DEAR MISS MANNERS: On a job application or any application, when does one check the divorce box versus the single one? I say you're divorced for one year and check the divorced box, then you are to check the single box. One can't be divorced forever. Some people with kids prefer to use the divorced box, but one should use the single box if they are single.

GENTLE READER: The rule you propose is better than the common practice, Miss Manners admits -- the one by which a formerly married lady is called a divorcee forever, while the former husband immediately reverts to being a bachelor.

Still, you don't get to make up the rules. Well, socially, you do. But even Miss Manners does not get to mess with legal terms. If you tire of being single and are asked your status on a marriage license application, she is afraid that you have to come clean.

DEAR MISS MANNERS: I just received an invitation for our 60th-year high school class reunion -- yeah, I'm 78 and not accepting aging gracefully. I still exercise, eat healthy and stay mentally active.

The reunion will be held during the daylight hours -- probably since most of us remaining don't/can't drive at night. There will be a sit-down dinner with entertainment and "visiting" following.

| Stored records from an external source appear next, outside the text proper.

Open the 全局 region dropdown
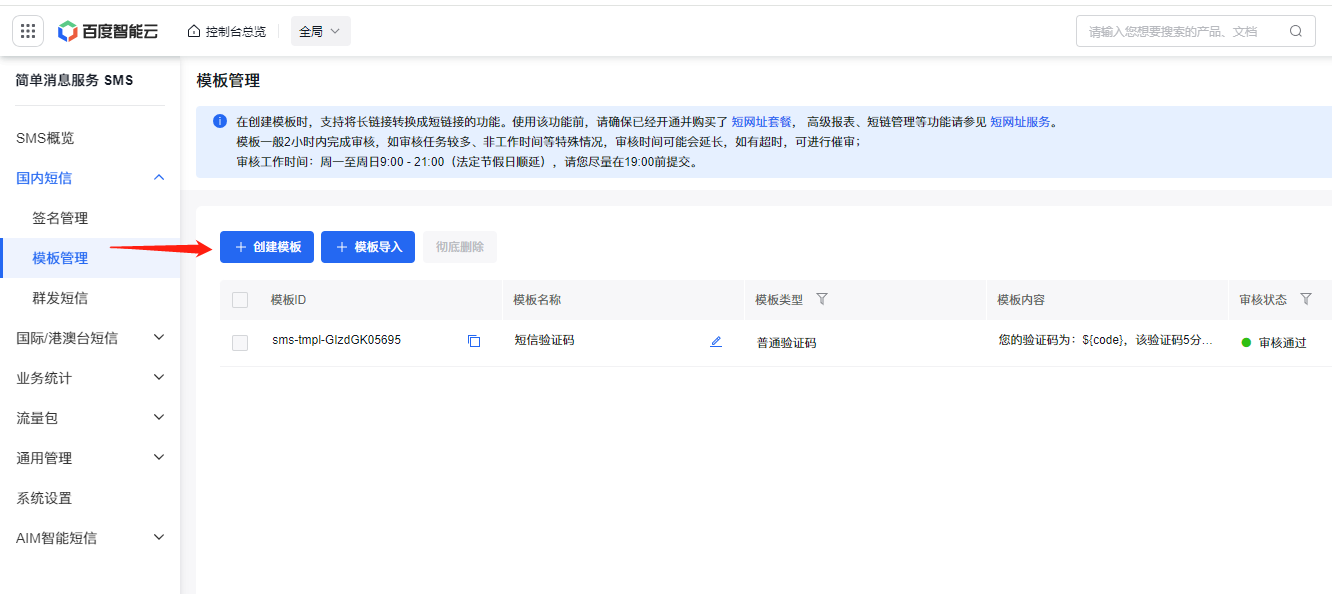Image resolution: width=1332 pixels, height=594 pixels. (320, 31)
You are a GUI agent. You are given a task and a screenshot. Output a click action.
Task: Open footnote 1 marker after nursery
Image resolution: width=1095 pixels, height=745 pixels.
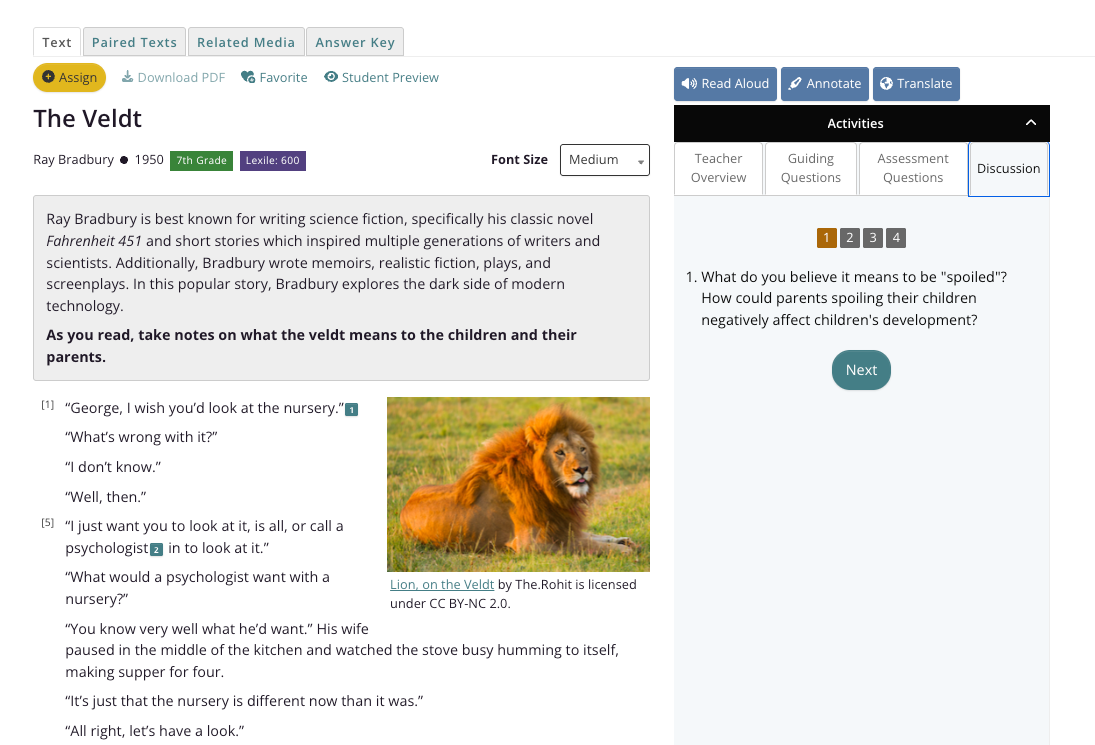coord(352,410)
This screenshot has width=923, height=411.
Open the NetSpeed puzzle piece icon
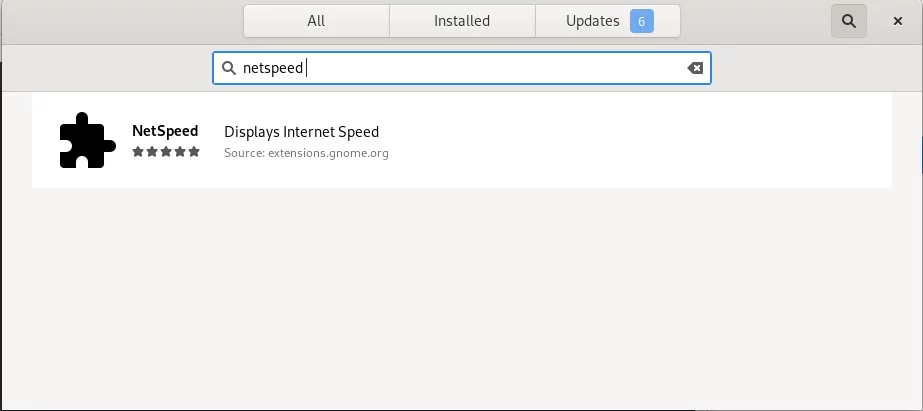coord(88,140)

Since many of us can't consume a whole dinner (as opposed to a buffet, where we could choose how much or what we want to eat), would it be proper to take along a plastic food bag to take home the food we can't eat from the served dinner, and which would otherwise be thrown out?

I understand the reasoning -- a lot of people our age would rather be "served" than go to a buffet. At restaurants with served-portion dinners, I usually take along a plastic container to take home what I can't eat or ask for one and don't feel the least embarrassed. (After all, I paid for it.)

But I don't know the protocol at reunions/receptions/banquets. That "overstuffed" feeling after my "eating's worth" is horrible and certainly doesn't contribute to a good night's sleep or weight control.

If this is construed as "cheap," so be it. Being a "Depression baby," I just hate to waste food or anything else! Besides, if it tasted good the first time, I'm sure it will taste as good or better the second time. What are your thoughts?

GENTLE READER: That this would be a good time for you to get in touch with the organizing committee and suggest that they order smaller portions, at least as an option. If you call them Health Servings or Youth Plates, everyone will want them.

Miss Manners will take you at your word that you wouldn't mind your classmates' getting up a collection so that you can afford to buy food. But while doggie bags are acceptable when buying one's own dinner at a restaurant, they are much less so on social occasions for which you have paid and utterly wrong when you have a host.